The searched_locations attribute was added.

Other Helpers

There are a few other helpers outside of the staticfiles app to work with static files:

Static file development view

The static files tools are mostly designed to help with getting static files successfully deployed into production. This usually means a separate, dedicated static file server, which is a lot of overhead to mess with when developing locally. Thus, the staticfiles app ships with a quick and dirty helper view that you can use to serve files locally in development.

views.serve(request, path)

This view function serves static files in development.

Warning

This view will only work if DEBUG is True.

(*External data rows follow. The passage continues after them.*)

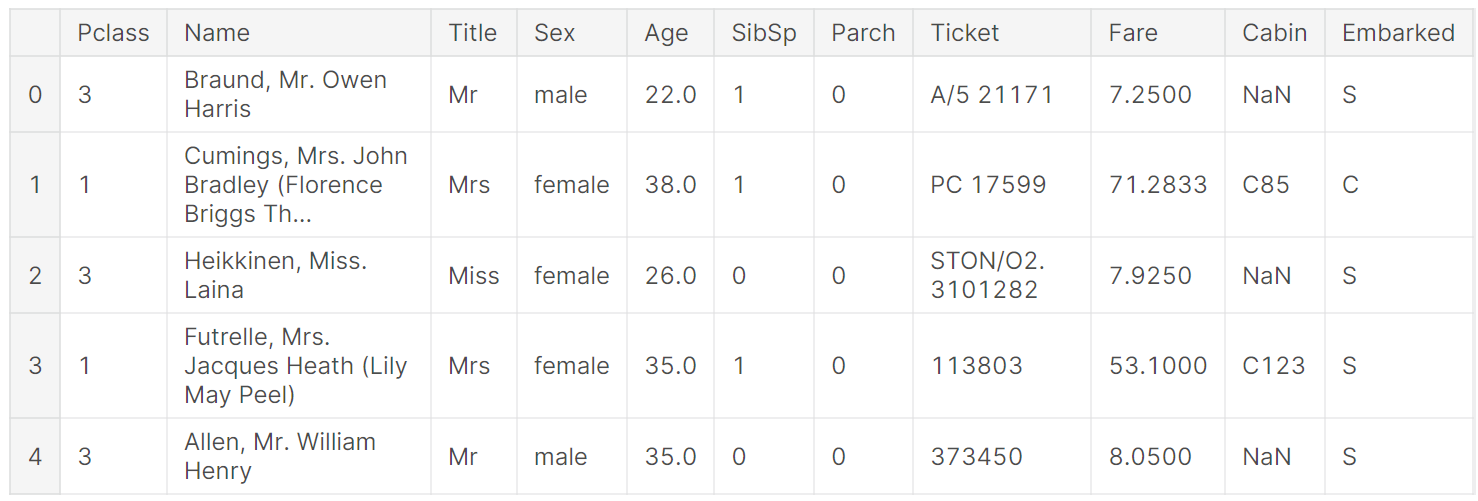This screenshot has height=501, width=1478.
Task: Select the name Allen, Mr. William Henry
Action: [x=280, y=456]
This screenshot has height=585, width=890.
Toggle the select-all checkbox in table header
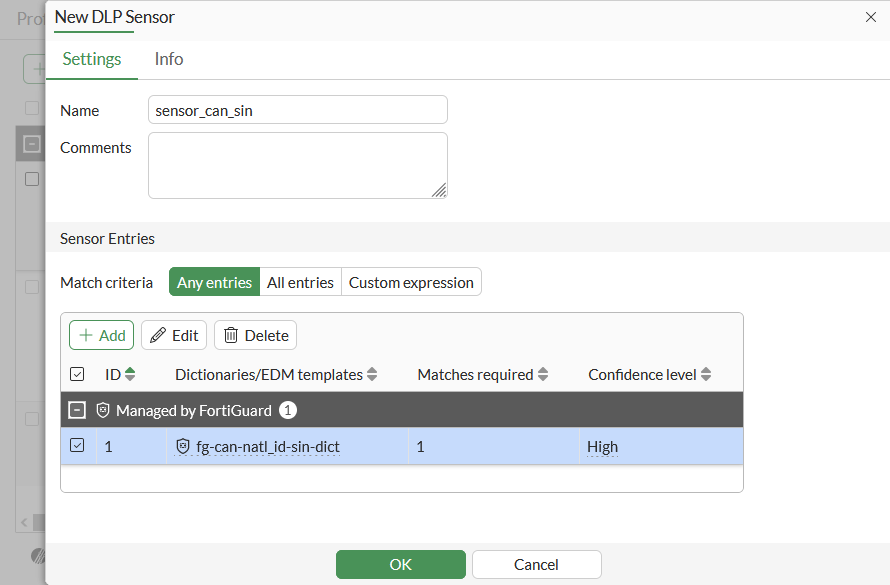click(77, 373)

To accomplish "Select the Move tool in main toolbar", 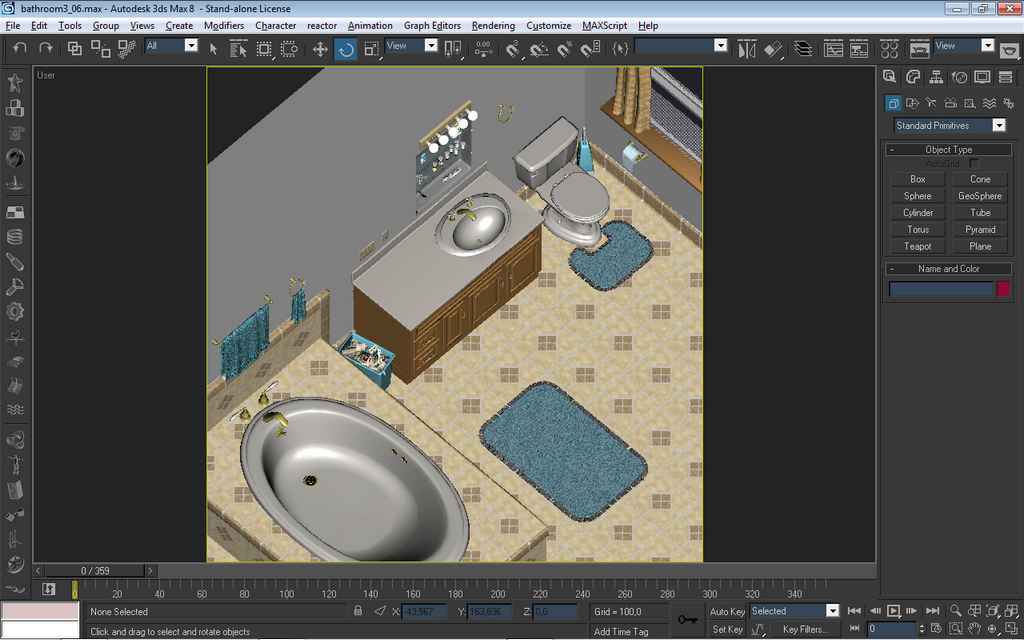I will pos(320,48).
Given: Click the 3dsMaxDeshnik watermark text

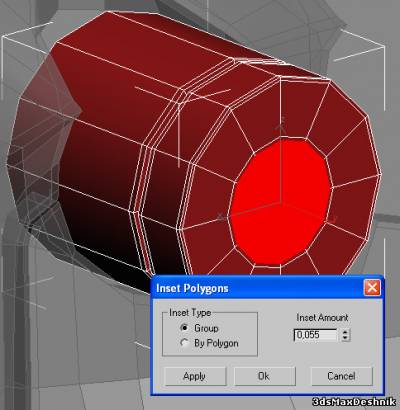Looking at the screenshot, I should [x=354, y=402].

That’s because this view is grossly inefficient and probably insecure. This is only intended for local development, and should never be used in production.

Changed in Django 1.7:

This view will now raise an Http404 exception instead of ImproperlyConfigured when DEBUG is False.

Note

To guess the served files’ content types, this view relies on the mimetypes module from the Python standard library, which itself relies on the underlying platform’s map files. If you find that this view doesn’t return proper content types for certain files, it is most likely that the platform’s map files need to be updated. This can be achieved, for example, by installing or updating the mailcap package on a Red Hat distribution, or mime-support on a Debian distribution.

This view is automatically enabled by runserver (with a DEBUG setting set to True). To use the view with a different local development server, add the following snippet to the end of your primary URL configuration:

from django.conf import settings
from django.contrib.staticfiles import views

if settings.DEBUG:
    urlpatterns += [
        url(r'^static/(?P<path>.*)$', views.serve),
    ]

Note, the beginning of the pattern (r'^static/') should be your STATIC_URL setting.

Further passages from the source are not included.